YouTube deletes more than 700 videos documenting Israeli war crimes

YouTube removed the channels of three Palestinian human rights organizations — Al-Haq, Al Mezan and the Palestinian Center for Human Rights (PCHR) — in early October, deleting more than 700 videos that documented Israeli violations in Gaza and the West Bank. The platform justifies this decision by the sanctions imposed by the Trump administration against these NGOs for their collaboration with the International Criminal Court (ICC), which recently indicted Benjamin Netanyahu and Yoav Gallant for war crimes. Google, owner of YouTube, simply claims to “comply with sanctions and international trade laws.”
The NGOs concerned denounce a serious attack on freedom of expression and a deliberate erasure of evidence of violations of international law. “By removing our videos, YouTube is complicit in silencing Palestinian victims,” said PCHR’s Basel al-Sourani. This decision is part of a broader climate of digital repression of Palestinian voices. After Mailchimp and other American services, YouTube joins the list of platforms which, under the guise of legal compliance, participate in a policy of erasing Palestinian stories.

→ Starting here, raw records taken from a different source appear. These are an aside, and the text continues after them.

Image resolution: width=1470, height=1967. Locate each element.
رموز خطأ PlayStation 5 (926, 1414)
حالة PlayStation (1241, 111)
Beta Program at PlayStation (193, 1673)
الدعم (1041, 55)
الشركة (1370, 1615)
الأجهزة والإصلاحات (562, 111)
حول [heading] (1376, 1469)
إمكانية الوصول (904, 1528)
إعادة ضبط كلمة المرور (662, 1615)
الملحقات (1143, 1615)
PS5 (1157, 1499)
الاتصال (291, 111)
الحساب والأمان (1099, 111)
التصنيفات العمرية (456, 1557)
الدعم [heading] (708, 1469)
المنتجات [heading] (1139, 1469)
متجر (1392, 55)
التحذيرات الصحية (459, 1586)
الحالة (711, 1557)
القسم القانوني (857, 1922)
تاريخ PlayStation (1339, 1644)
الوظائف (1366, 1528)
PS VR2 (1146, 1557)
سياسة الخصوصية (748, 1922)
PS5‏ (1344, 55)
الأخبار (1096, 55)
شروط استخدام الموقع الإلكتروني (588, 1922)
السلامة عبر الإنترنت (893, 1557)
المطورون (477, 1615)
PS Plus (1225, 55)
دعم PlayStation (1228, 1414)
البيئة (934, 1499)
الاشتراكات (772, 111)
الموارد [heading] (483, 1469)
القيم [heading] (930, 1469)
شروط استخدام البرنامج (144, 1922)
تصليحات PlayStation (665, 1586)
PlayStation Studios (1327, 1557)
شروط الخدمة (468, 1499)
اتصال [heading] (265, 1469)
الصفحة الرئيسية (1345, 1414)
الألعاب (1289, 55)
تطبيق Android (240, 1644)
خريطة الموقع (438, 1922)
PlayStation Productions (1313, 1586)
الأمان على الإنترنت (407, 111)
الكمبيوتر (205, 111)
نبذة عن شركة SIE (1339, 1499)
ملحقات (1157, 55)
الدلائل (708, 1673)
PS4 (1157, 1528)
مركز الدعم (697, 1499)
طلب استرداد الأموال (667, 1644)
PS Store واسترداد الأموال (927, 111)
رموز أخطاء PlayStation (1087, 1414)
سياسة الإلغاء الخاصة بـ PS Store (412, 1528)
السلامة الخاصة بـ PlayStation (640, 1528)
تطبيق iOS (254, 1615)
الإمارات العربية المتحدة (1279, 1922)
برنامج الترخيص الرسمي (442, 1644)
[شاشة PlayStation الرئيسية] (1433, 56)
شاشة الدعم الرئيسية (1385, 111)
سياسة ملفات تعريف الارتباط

This new episode reveals the worrying face of a platform which presents itself as a free space for expression, but which zealously complies with the most arbitrary political injunctions. By removing highly probative material about war crimes, YouTube is not protecting the “legal certainty” of its business — it is shielding war criminals from public accountability. This gesture marks a shift: the digital giant is no longer a simple host, but a political actor involved in the censorship of Palestinian voices. Behind the rhetoric of conformity lies a darker reality — that of a platform which, by erasing traces of reality, participates in the fabrication of the official lie.